What the task requires:
Please return the records below exactly as they appear, leaving every picture out.
- - - - -
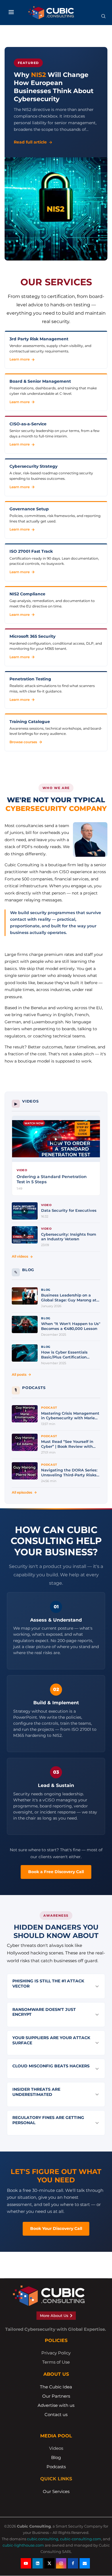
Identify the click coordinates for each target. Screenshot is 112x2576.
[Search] (103, 17)
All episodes (22, 1492)
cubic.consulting (42, 2539)
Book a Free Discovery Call (56, 1871)
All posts (19, 1374)
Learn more (19, 359)
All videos (20, 1256)
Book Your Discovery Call (56, 2228)
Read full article (30, 142)
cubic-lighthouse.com (23, 2545)
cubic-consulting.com (80, 2539)
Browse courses (23, 742)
- - - - -
Answer below:
Identify the click coordinates for each target. Screenshot is 112x2576.
[Search] (103, 17)
All episodes (22, 1492)
cubic.consulting (42, 2539)
Book a Free Discovery Call (56, 1871)
All posts (19, 1374)
Learn more (19, 359)
All videos (20, 1256)
Book Your Discovery Call (56, 2228)
Read full article (30, 142)
cubic-lighthouse.com (23, 2545)
cubic-consulting.com (80, 2539)
Browse courses (23, 742)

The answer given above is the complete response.